El reto de la izquierda será doble: buscar un nuevo eje de polarización, y presentar un verdadero modelo político, ideológico y económico de desarrollo para el Perú. Es decir, que el candidato de izquierda de turno, pueda ganar una elección sin sustentar su triunfo, solo en el sentimiento antifujimorista de una parte importante del electorado peruano, que dio sea de paso, se va incrementando demográficamente y generacionalmente cada cinco años. Así que la narrativa antifujimorista de la izquierda, del “fujimorismo nunca más” y “Keiko no va”, se vuelve cada vez más anacrónica y desgastada ante la realidad palpable de la elección de Keiko Fujimori como Presidente de la República para el período 2026 - 2031.

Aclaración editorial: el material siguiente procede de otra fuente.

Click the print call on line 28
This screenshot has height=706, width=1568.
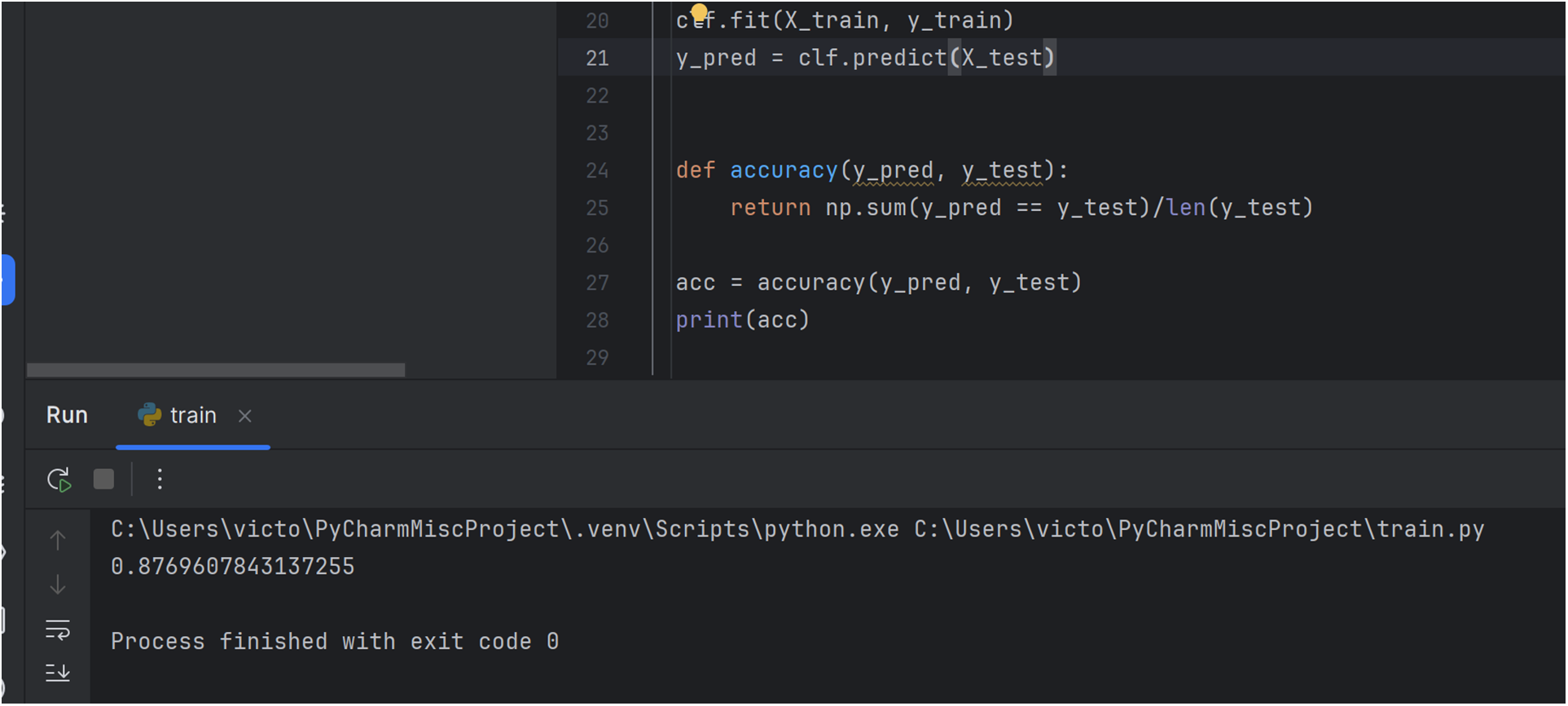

En el marketing de productos y servicios, las marcas buscan diferenciarse para atraer a sus clientes potenciales, a través de beneficios (promesa básica) y atributos (soportes o reasons why), y lo mismo es replicable para el marketing político y electoral. En las tres elecciones presidenciales anteriores, la izquierda “vendió” la Promesa Básica de “no más corrupción” con el Reason Why de “no votar por el fujimorismo”. De hecho, este eje antifujimorismo / antifujimorismo les resultó rentable para derrotar al fujimorismo en tres elecciones presidenciales consecutivas, pero la izquierda cometió el gran error de no renovar su Promesa Básica ni su Reason Why para captar a nuevos y jóvenes electores, quienes generacionalmente tenían un menor sesgo antifujimorista. Recordemos que en febrero 2026 (IPSOS), el antivoto contra Keiko Fujimori era de 64%, y este antivoto se redujo ostensiblemente a 44% en mayo 2026. Que se mantenga esta tendencia decreciente del sentimiento antifujimorista, dependerá de la gestión que realice Keiko Fujimori como Presidente, y de la aprobación que logre alcanzar en sus primeros seis o doce meses de gobierno.